А Рейф? Господи, что теперь будет с Рейфом? Вечером она заметила в нем перемену: прежняя темная горечь исчезла, но решимость осталась. Он уедет от нее, потому что считает, что…

Шей вспомнила каждое слово их разговора и внезапно осознала, насколько неубедительны все его аргументы. Он говорил, что стремится к новой жизни и ему не нужны воспоминания о прошлом.

Она поверила, потому что была в полном смятении от признания отца, от собственной причастности ко всему этому из-за своего родства. Но сейчас она вспомнила ту нежность, с которой он дотрагивался до нее, чудесные минуты их близости и поняла, что ничего не было бы, служи она напоминанием предательства отца.

Он произнес эти слова ради ее блага. Как она могла забыть, что Рейф Тайлер не раз пытался защитить ее таким образом?

Ее мать ушла от мужа. А что бы случилось, если бы Сара Рэндалл осталась с ним и рассказала ему о будущем ребенке? Неужели он не изменился бы? Теперь этого не узнать. Шей понимала, что мать убежала оттого, с чем не могла мириться. Раньше Шей думала — нужно обладать мужеством, чтобы покинуть любимого человека. Теперь ей казалось, что, наверное, еще большее мужество требуется, чтобы остаться.

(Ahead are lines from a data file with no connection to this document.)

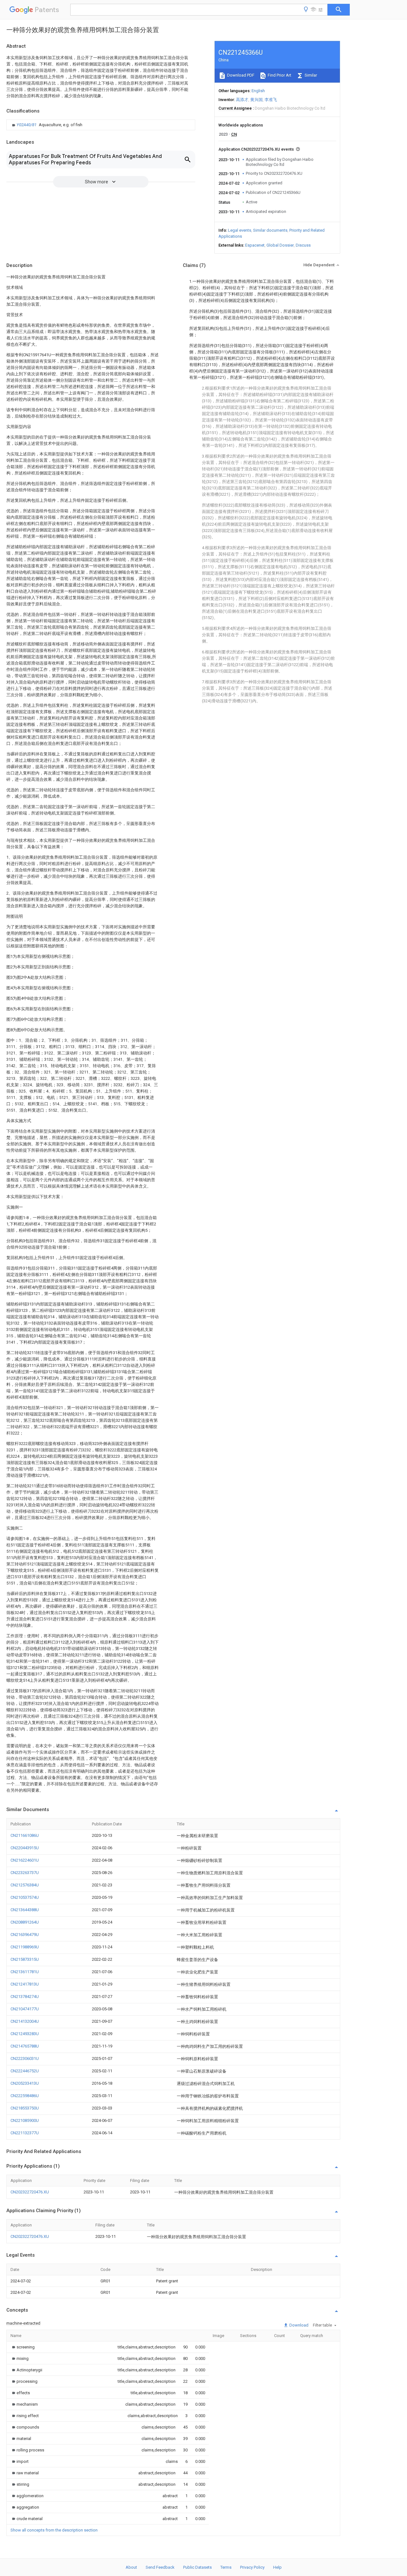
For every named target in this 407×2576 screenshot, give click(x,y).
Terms (225, 2567)
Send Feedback (160, 2567)
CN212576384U (24, 1885)
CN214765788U (24, 2046)
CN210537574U (24, 1897)
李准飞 (271, 99)
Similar (310, 75)
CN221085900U (24, 2120)
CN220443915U (24, 1847)
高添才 (242, 99)
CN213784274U (24, 1996)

Она не была уверена и не находила ответов на вопросы, которые по-прежнему мучили ее.

Перед самым рассветом Шей поднялась. Ее вещи были там же, в саквояже. Она переоделась в чистое платье, накинула на плечи шаль и отправилась к озеру, когда ночное небо осветили первые лучи солнца.

Она увидела Рейфа в ту же секунду, когда он услышал ее шаги. Он сидел, скрестив ноги, возле камня, а при ее приближении поднялся.

Не говоря ни слова, он просто протянул к ней руки, словно тоже пришел к какому-то решению. Она шагнула к нему в объятия, которые он крепко сомкнул, и положила голову ему на грудь, успокоенная его близостью.

Она не знала, сколько прошло времени, прежде чем они пошевелились. Не хотелось прерывать эту минуту, сказавшую ей о любви больше, чем слова, которых она так и не услышала.

Наконец Рейф немного отстранился, и она взглянула в его яркие сине-зеленые глаза, ожившие от чувств, которые он раньше никогда не позволял себе проявлять. Он поднес палец к губам, призывая ее к молчанию, и помог взобраться на скалу, с которой они часто наблюдали за медведями.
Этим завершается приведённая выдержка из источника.